OBJECTIVE 1 :: Name every R function called in the code of the surface plot tutorial, counting each one once.
OBJECTIVE 2 :: Pick up the surface plot tutorial right after its final sentence and keep writing.

PAGE ::
Finally, a surface plot can be very helpful - particularly under a condition of many interactions. To make a surface plot, we can look at the model and exract values at the intersection of multiple predictors and then visualize a grid where color or some other property reflects predicted values. It lets us see more nuance about an interaction. Let’s start with getting our surface values for a 100x100 grid of predictors.

keeley_surface <- data_grid(keeley,
                            age = seq_range(age, 100),
                            firesev = seq_range(firesev, 100)) |>
  augment(keeley_mlr_int, newdata = _) |>
  rename(rich = .fitted)

Now, we can plot this grid using geom_raster or geom_tile (raster will smooth things a bit).

ggplot(keeley_surface,
       aes(x = age, y = firesev, fill = rich)) +
  geom_raster() +
  scale_fill_viridis_c(option = "B")

Now we can see the landscape more clearly. old stands with high fire severity have low richness. However, either youth or low fire severity means higher richness. This kind of technique can be great with higher order interactions. For example, you can facet by up to two variables (or more) to examine higher order interactions, etc.

GIVEN ENTRIES ::
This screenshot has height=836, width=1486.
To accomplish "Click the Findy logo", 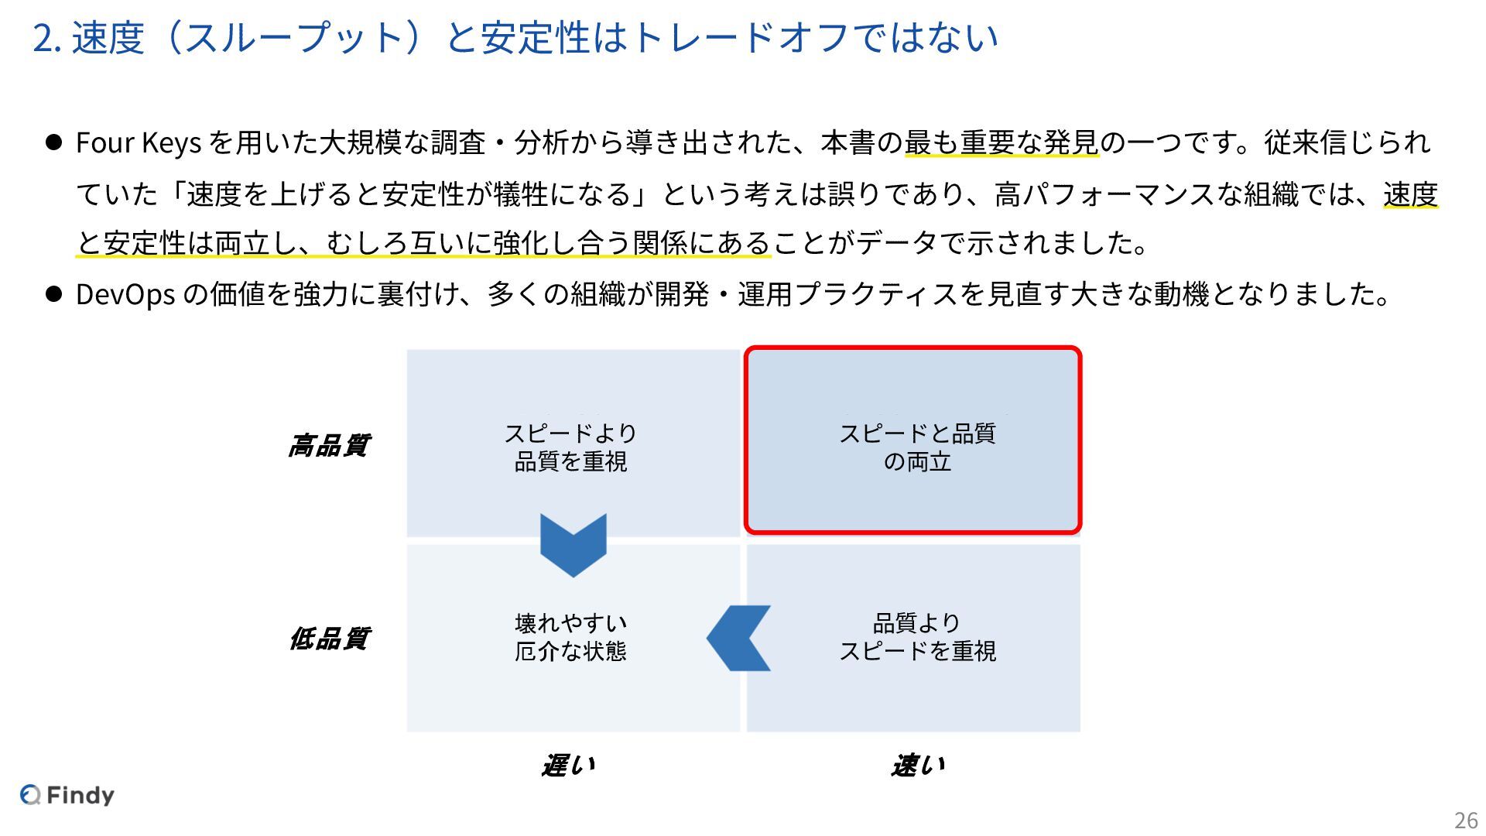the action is coord(67,795).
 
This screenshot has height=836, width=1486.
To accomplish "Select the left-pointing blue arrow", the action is coord(738,638).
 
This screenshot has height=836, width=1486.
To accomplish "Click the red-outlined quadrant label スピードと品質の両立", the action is coord(917,447).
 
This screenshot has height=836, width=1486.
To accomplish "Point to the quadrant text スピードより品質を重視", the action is coord(570,447).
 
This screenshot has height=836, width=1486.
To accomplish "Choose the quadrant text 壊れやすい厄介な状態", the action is coord(570,637).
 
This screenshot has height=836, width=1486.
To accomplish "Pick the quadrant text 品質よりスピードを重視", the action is coord(917,637).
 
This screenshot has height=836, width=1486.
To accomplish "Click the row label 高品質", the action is coord(329,446).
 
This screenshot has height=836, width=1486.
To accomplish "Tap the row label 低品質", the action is coord(329,639).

TASK ANSWER 1 :: data_grid, seq_range, augment, rename, ggplot, aes, geom_raster, scale_fill_viridis_c

TASK ANSWER 2 ::
Also note, if you want to be lazy, you can do this with visreg for two variables

visreg2d(keeley_mlr_int, "age", "firesev")

2.6 Examples

OK, here are two datasets to work with. Choose one, and play around with possible interactions using ggplot. Then fit and evaluate a model!

  1. planktonSummary.csv showing plankton from Lake Biakal (thanks, Stephanie Hampton). Evluate how Chlorophyll (CHLFa) is affected by other predictors.

  2. Data on plant species richness in grazed salt marsh meadows in Finland. Meadows are grazed or ungrazed. see ?piecewiseSEM::meadows to learn more. To load:

data(meadows, package = "piecewiseSEM")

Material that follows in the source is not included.